Vinbergs IF
- Full name: Vinbergs Idrottsförening
- Founded: 1932
- Ground: Vinåvallen Vinberg Sweden
- Capacity: 1,000
- Chairman: Tommy Svensson
- Coach: Peter Berta Jan Bengtsson
- League: Division 2 Västra Götaland
- 2019: Division 2 Västra Götaland, 5th
| Home colours | Away colours |

= Vinbergs IF =

Swedish football club

Vinbergs IF is a Swedish football club located in Vinberg in Falkenberg Municipality, Halland County.

==Background==
Vinbergs Idrottsförening is a sports club that was founded in 1932 and has specialised in the football and gymnastics sports. The club's most notable player is Magnus "Turbo" Svensson who played for the Sweden national team. Bandy player Magnus Svensson (who currently plays for Warberg IC) also played football for Vinbergs IF. Former volleyball player Niklas Carlsson, who played for Falkenbergs Volleybollklubb (Fvbk) and the Sweden national team, was a very talented goalkeeper with the football club.

Since their foundation Vinbergs IF has participated mainly in the middle and lower divisions of the Swedish football league system. The club currently plays in Division 3 Sydvästra Götaland which is the fifth tier of Swedish football. The club played 4 seasons in Division 2 Södra Götaland in the 1990s. They play their home matches at the Vinåvallen in Vinberg.

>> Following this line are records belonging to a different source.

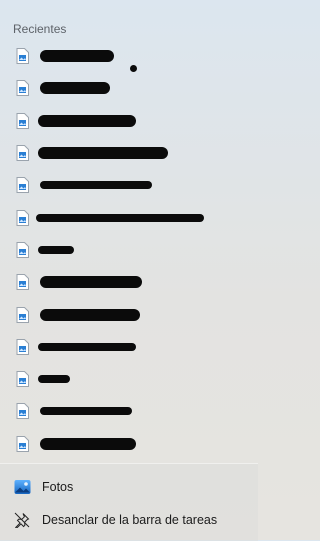 Image resolution: width=320 pixels, height=541 pixels. I want to click on photos-app-label: Fotos, so click(58, 487).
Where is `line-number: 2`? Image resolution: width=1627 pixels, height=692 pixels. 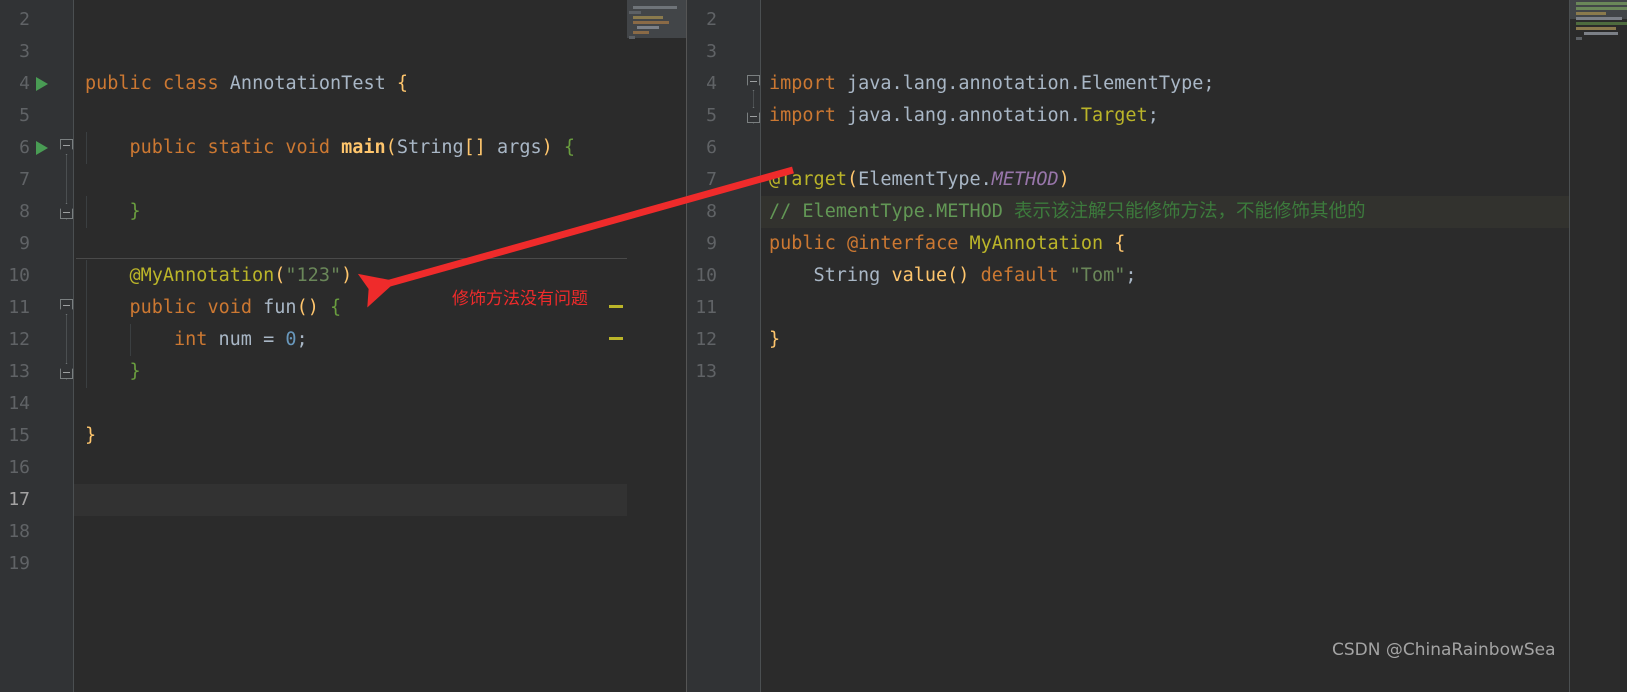
line-number: 2 is located at coordinates (712, 20).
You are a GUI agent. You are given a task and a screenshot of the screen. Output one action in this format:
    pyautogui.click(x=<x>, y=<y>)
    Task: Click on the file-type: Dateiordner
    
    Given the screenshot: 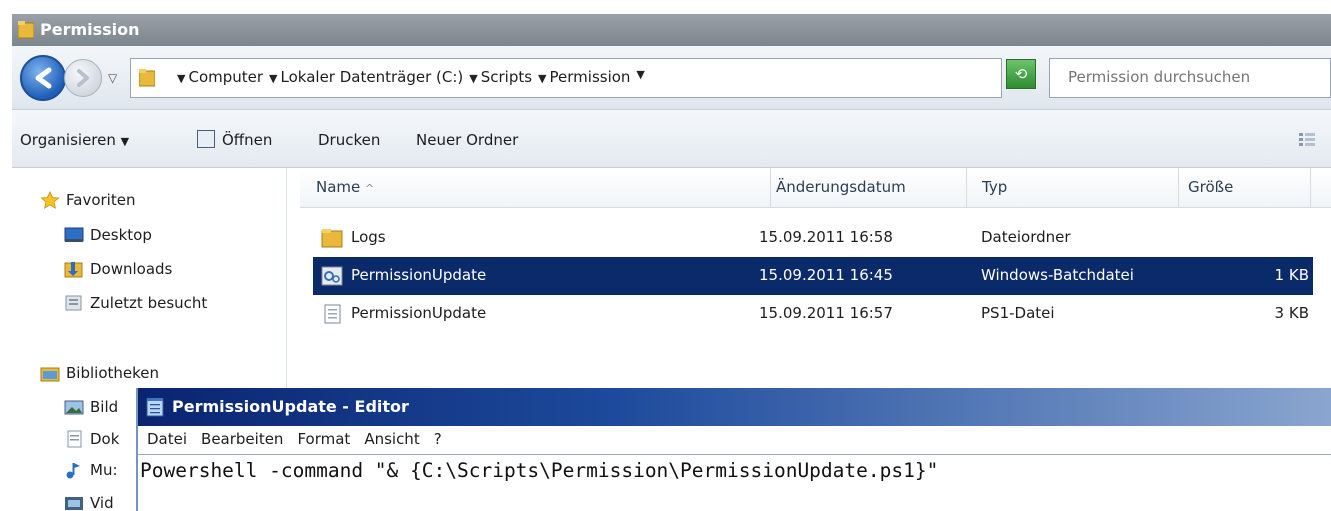 What is the action you would take?
    pyautogui.click(x=1026, y=237)
    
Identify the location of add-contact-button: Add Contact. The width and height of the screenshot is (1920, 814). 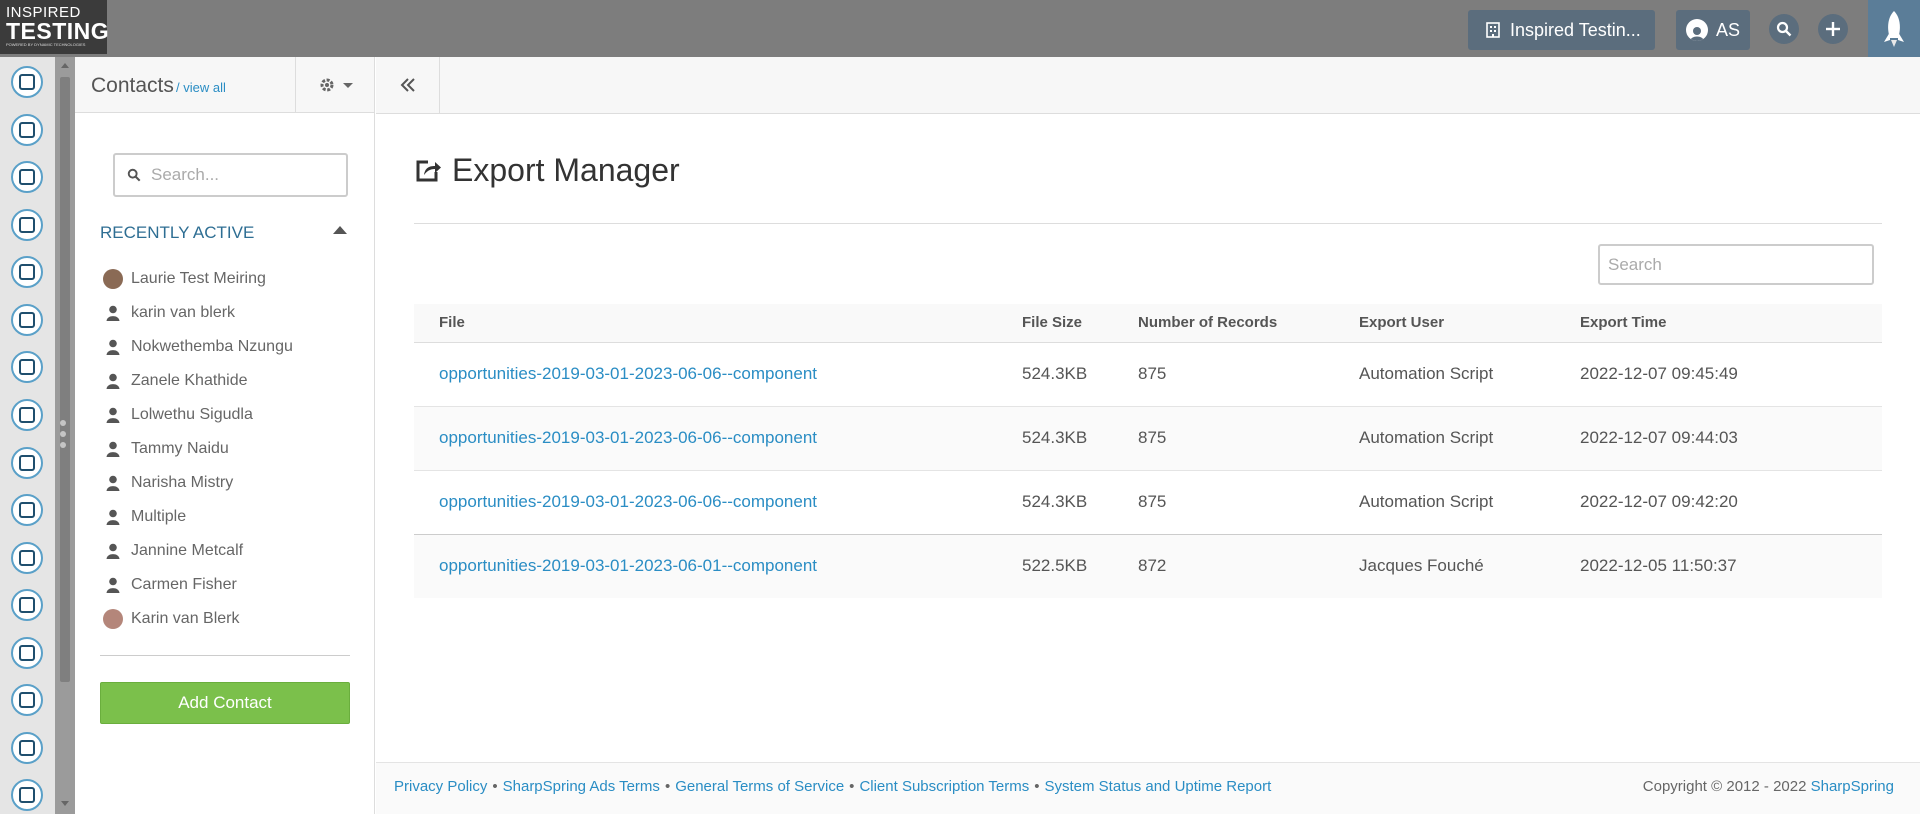
(225, 703).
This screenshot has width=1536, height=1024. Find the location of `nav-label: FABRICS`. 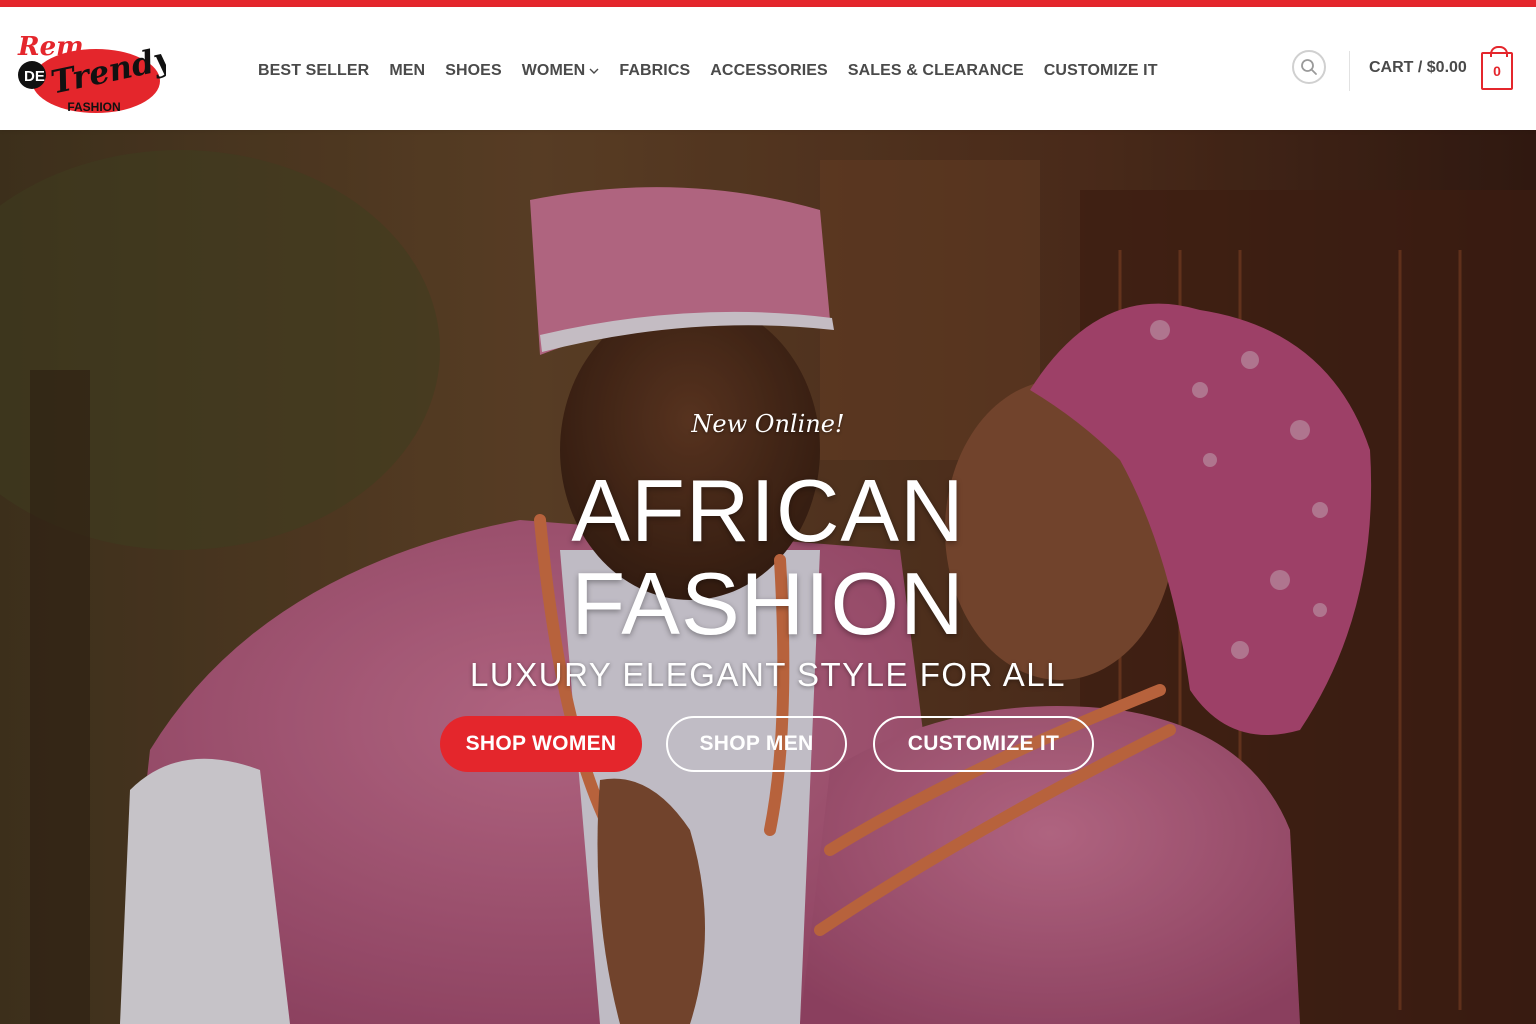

Vinbergs IF are affiliated to Hallands Fotbollförbund.

==Recent history==
In recent seasons Vinbergs IF have competed in the following divisions:

2011 – Division III, Sydvästra Götaland

2010 – Division IV, Halland Elit

2009 – Division IV, Halland Elit

2008 – Division IV, Halland Elit

2007 – Division IV, Halland

2006 – Division IV, Halland

2005 – Division IV, Halland

2004 – Division III, Sydvästra Götaland

2003 – Division III, Sydvästra Götaland

2002 – Division III, Sydvästra Götaland

2001 – Division III, Sydvästra Götaland

2000 – Division III, Sydvästra Götaland

1999 – Division III, Sydvästra Götaland

1998 – Division II, Södra Götaland

1997 – Division II, Södra Götaland

1996 – Division III, Sydvästra Götaland

1995 – Division III, Sydvästra Götaland

1994 – Division II, Södra Götaland

1993 – Division II, Södra Götaland

==Attendances==

In recent seasons Vinbergs IF have had the following average attendances:

| Season | Average attendance | Division / Section | Level |
|---|---|---|---|
| 2001 | 306 | Div 3 Sydvästra Götaland | Tier 4 |
| 2002 | 289 | Div 3 Sydvästra Götaland | Tier 4 |
| 2003 | 221 | Div 3 Sydvästra Götaland | Tier 4 |
| 2004 | 160 | Div 3 Sydvästra Götaland | Tier 4 |
| 2005 | Not available | Div 4 Halland | Tier 5 |
| 2006 | Not available | Div 4 Halland | Tier 6 |
| 2007 | Not available | Div 4 Halland | Tier 6 |
| 2008 | Not available | Div 4 Halland Elit | Tier 6 |
| 2009 | 194 | Div 4 Halland Elit | Tier 6 |
| 2010 | 251 | Div 4 Halland Elit | Tier 6 |

- Attendances are provided in the Publikliga sections of the Svenska Fotbollförbundet website and the European Football Statistics website

The attendance record was set in 1991 when 3,476 spectators watch Svenska Cupen lose to the visiting Malmö FF, 6–1.